D&D 5E Hot to handle level progression in Princes of the Apocalypse (or sandbox adventures in general)

Li Shenron

Legend
The problem (for me) with a sandbox that doesn't adapt to the party level is that it becomes as much a railroad as the adventures that they proponents claim to hate, it's just that the party have to self-railroad or die horribly.

The whole choice thing becomes a thinly veiled fiction, the characters may become aware of things that they can't handle but they still have to wait until they can handle it before they can engage with it and hope that they don't attract the attention of a big bad too early.

I think this can happen only if the sandbox is too randomized in challenge levels (i.e. widely different encounter difficulties in the same general area), and the rules system used is such that different challenge levels quickly diverge.

For example, I found World of Warcraft being well-randomized but horribly diverging: you have areas where most encounters are of similar challenge level, but then an encounter of just a few challenge levels difference is either trivial or impossible. You just can't go to another area until you're ready.

The randomization is totally up to the DM (or author). So if you design a sandbox where in the same forest you have lots of trivial encounter but also some epic monsters, this can cause problems. OTOH, the system is very important in how much freedom it allows, and 5e has been said to work better than previous 2 editions in terms of "flattening" the difficulty of encounters a few levels apart. This means that the players have more freedom to choose what to do / where to go in the sandbox, as the risks of death (or boredom, in the opposite case) is lessened.

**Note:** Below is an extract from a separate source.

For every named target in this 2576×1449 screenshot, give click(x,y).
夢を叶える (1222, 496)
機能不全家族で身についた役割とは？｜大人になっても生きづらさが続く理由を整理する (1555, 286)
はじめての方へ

Yeah, sandboxes generally allow parties to face disproportionate threats. If the party investigates something out of their depth, I would recommend a combination approach to keeping them alive. Play the encounters as written but:

1) Offer appropriate clues as to the danger. "These foes seem particularly hardbitten, fierce, magical, etc." "You feel the intense waves of heat coming from that tunnel."
2) Be a little lenient with interpretation if the PCs are in over their head. Ok, so the PCs are caught in the cage trap. Maybe they have a little time to get out before the Bringers of Woe show up.
3) The cultists could easily have reasons for wanting to keep PCs alive, at least in the short term. They might hope to sacrifice or interrogate the PCs at a later occasion. Interrogation makes an excellent opportunity to justify reprisals against the PCs' party or to capitalize on PC weaknesses later on. IF the PCs are kept alive, there might well be opportunity for escape or rescue. Keep in mind that the area is filled with monsters and rival cultists that are not necessarily friendly to potential captors. It would be relatively simple to stage an ambush against a PC's captors that might allow them to escape.
4) Be SPARING with all of the above. If the DM backs down from every potential threat or character death then the sense of danger quickly fades away. PCs death is not infrequently more painful for the DM than the players.

Add:

5) Remind the players that encounters don't have to be killed-or-be-killed. It is not only perfectly valid but also narratively very realistic, that when facing something too hard the PCs decide it's better to withdraw. IMO the main problem of 'hard' encounters (or why not even 'impossible' sometimes!) is the stubborn refusal of many players to consider alternatives to a killed-or-be-killed strategy.

And then as I mentioned above:

6) Harmonize the sandbox CR randomness at least a little bit. IMO it feels narratively sound that the world has areas of greater danger, where creatures of higher powers tend to cluster just because lesser creatures don't survive. You don't go hiking in the Himalayas until you think you're ready! When a higher-CR creature is placed in a lower-CR area, make it somehow 'enclosed' (for example, in a dungeon/prison/cave, behind a spell etc.), which would also explain why animals and people haven't already fled.
 

log in or register to remove this ad

Regarding level advancement in PotA and the most open forms of sandbox campaigns, I prefer session-based leveling. Most any other mechanism -- monster xp, quest xp, milestones, gold, etc. -- will incent the players to focus on certain activities (e.g. killing monsters, completing quests, hitting the next plot point, looting treasure). Session-based advancement means they're rewarded with the same level progression no matter what they do, and that's kind of the point of a sandbox campaign. It also makes it easy for the DM to plan: "I want this 1-20 campaign to run about a year of weekly sessions, so we'll average 2.5 sessions per level."

(Yes, this will get weird if the PCs sit around in the bar drinking ale and playing poker for several sessions. I've never had that problem, because I've found that most players play D&D to go on adventures.)

Finally, for me as a player, the possibility of level-disproportionate challenges is a big part of the appeal of a sandbox campaign, because this trait prioritizes some of my favorite things: research/lore, planning, recon/scouting. Perhaps even to the point of subordinating the combat pillar to the exploration pillar. Love it.